- What the exercise asks: Swap "title" for "heading" in the data between the line holding "Task: Pin the styles panel with the pin icon" and the line holding "tap(452, 309)", inclusive. Write out only those lines, with everything else left as it is.

- Material for the task:
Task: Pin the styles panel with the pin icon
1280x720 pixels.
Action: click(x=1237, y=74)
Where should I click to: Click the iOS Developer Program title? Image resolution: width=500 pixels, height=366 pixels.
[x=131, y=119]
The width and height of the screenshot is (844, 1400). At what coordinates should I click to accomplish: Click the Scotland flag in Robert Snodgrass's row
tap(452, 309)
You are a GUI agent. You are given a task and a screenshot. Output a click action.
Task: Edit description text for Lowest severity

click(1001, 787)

* * *

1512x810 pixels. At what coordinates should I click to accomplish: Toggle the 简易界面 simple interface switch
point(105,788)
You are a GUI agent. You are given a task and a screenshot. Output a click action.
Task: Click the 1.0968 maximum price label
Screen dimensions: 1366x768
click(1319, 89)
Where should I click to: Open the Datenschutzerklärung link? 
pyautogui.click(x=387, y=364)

- Answer for this exercise:
Task: Pin the styles panel with the pin icon
1280x720 pixels.
Action: click(x=1237, y=74)
Where should I click to: Click the iOS Developer Program heading? Image resolution: width=500 pixels, height=366 pixels.
[x=131, y=119]
The width and height of the screenshot is (844, 1400). At what coordinates should I click to accomplish: Click the Scotland flag in Robert Snodgrass's row
tap(452, 309)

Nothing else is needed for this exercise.